━━ Records

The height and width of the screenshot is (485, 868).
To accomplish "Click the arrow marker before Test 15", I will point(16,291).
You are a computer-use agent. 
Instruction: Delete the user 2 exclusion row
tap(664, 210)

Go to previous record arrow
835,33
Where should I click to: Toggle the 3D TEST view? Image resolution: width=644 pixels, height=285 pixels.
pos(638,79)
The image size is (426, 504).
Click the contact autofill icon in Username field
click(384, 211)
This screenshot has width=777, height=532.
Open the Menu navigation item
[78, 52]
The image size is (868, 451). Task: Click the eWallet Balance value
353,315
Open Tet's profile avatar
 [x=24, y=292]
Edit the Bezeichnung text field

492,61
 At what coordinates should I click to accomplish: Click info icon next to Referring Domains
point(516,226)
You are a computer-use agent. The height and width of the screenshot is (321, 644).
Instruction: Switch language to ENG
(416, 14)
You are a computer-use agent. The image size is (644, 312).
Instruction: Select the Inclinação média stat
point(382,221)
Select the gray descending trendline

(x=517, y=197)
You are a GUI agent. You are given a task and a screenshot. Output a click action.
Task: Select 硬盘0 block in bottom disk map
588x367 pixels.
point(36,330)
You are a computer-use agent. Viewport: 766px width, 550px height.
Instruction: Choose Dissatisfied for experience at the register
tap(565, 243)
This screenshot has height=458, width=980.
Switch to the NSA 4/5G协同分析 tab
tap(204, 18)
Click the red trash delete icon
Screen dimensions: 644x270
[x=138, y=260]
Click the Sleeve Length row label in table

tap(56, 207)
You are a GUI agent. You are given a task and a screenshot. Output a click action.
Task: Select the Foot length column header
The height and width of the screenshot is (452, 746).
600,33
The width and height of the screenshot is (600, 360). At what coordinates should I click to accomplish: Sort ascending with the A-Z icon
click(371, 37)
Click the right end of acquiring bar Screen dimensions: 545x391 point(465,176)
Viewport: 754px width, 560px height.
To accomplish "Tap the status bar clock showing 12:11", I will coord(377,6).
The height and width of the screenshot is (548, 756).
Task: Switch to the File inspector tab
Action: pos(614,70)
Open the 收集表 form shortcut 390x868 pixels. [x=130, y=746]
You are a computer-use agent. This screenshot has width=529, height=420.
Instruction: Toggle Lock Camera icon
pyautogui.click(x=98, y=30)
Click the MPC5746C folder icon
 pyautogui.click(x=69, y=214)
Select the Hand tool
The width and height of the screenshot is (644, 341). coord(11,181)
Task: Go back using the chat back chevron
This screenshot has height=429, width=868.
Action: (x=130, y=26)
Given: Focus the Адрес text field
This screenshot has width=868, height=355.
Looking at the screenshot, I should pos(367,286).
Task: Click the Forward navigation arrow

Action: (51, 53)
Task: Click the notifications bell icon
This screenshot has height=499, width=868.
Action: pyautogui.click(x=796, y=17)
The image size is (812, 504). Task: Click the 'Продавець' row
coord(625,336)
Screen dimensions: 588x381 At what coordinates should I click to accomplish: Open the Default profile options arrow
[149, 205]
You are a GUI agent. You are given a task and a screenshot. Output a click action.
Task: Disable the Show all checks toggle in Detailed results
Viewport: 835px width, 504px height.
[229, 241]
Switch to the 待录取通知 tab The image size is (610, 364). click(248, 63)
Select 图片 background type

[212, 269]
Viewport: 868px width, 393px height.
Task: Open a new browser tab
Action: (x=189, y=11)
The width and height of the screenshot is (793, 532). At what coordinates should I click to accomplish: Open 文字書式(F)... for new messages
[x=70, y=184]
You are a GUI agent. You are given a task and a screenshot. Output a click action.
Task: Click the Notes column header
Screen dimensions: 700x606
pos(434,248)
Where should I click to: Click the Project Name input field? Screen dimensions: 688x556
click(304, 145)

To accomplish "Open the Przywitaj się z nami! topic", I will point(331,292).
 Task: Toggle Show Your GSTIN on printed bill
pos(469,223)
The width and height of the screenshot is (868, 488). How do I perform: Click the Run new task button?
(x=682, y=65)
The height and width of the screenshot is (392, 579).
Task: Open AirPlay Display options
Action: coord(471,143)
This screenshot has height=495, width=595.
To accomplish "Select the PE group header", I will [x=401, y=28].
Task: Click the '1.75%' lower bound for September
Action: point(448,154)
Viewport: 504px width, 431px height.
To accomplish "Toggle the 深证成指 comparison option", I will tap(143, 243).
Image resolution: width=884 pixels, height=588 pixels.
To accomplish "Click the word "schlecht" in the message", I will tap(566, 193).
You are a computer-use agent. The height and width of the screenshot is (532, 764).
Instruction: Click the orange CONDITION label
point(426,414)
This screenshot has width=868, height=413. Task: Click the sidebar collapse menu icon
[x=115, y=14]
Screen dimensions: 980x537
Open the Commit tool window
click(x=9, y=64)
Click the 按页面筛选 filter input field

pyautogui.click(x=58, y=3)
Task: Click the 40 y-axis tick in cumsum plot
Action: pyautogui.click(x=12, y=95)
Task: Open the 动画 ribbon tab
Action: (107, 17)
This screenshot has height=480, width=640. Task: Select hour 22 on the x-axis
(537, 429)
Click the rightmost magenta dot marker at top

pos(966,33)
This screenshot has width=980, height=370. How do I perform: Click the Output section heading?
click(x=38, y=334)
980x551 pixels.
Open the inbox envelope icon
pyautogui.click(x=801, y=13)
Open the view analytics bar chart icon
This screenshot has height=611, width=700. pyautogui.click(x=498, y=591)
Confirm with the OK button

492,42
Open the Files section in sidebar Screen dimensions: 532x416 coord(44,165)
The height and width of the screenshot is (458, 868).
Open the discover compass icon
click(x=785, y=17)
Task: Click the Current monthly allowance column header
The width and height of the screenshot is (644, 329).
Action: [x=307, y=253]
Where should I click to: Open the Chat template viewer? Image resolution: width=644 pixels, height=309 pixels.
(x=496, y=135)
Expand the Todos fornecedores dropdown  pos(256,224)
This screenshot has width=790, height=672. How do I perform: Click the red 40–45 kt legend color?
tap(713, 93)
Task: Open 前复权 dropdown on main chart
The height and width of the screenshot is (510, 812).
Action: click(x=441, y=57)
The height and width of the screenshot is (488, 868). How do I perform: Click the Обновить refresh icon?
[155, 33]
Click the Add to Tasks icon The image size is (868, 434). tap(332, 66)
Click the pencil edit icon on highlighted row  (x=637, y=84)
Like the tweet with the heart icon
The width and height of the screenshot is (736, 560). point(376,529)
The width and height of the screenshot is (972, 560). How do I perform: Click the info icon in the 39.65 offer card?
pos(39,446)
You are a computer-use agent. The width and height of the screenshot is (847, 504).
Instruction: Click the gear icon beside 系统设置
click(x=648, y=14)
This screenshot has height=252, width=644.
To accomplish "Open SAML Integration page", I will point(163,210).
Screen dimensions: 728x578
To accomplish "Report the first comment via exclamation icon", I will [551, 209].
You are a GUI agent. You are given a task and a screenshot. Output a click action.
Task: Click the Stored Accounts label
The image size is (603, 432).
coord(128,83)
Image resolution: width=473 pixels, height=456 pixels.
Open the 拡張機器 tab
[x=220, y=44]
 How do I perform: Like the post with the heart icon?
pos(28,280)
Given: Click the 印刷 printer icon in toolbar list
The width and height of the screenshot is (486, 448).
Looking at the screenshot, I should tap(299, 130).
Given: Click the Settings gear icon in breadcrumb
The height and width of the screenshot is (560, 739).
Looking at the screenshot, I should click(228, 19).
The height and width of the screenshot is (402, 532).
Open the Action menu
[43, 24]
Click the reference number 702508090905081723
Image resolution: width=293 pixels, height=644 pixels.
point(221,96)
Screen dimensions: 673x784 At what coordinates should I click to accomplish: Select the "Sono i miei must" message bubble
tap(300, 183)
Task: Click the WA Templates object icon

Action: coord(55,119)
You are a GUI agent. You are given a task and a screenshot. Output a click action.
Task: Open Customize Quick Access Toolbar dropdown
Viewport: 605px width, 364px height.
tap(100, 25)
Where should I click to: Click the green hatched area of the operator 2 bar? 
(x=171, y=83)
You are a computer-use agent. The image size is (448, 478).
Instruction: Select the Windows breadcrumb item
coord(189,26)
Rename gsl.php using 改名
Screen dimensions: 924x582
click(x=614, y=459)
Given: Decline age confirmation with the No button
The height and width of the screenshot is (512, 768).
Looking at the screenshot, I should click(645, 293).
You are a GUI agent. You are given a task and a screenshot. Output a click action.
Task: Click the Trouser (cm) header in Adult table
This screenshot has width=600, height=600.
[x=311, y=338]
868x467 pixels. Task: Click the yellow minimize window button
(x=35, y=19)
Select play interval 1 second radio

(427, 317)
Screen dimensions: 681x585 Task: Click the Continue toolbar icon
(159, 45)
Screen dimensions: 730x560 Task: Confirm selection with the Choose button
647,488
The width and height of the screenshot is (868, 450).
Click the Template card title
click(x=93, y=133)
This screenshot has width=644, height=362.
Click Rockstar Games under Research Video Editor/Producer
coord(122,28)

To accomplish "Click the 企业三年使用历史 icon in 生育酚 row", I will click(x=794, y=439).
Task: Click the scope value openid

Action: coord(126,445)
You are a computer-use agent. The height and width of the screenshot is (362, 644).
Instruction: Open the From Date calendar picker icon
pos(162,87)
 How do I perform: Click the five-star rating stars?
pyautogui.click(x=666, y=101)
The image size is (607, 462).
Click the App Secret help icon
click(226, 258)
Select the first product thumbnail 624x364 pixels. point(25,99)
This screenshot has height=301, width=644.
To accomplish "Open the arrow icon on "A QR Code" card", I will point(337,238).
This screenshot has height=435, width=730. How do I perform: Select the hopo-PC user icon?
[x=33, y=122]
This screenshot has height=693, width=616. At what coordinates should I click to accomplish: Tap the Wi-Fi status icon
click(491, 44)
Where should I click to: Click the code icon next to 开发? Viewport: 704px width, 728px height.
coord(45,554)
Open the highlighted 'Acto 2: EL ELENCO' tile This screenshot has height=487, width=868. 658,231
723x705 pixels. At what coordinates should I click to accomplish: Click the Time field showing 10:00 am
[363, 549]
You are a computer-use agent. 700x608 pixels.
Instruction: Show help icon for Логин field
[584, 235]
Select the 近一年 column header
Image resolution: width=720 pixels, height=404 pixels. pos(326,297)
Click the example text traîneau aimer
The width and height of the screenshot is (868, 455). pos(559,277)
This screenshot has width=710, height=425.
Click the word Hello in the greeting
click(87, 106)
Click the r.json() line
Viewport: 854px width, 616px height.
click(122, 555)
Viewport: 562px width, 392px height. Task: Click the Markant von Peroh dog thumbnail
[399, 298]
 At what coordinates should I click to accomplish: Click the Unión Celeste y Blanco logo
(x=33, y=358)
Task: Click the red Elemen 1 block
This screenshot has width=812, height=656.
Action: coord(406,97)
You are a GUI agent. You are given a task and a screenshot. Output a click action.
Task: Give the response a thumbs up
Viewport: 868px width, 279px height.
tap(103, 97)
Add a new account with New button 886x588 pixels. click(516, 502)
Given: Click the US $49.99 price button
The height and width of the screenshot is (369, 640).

━━━━

> **Task details**: Each line of the data above that contains "dropdown" counts once; report the total alone.

> **Task output**: 3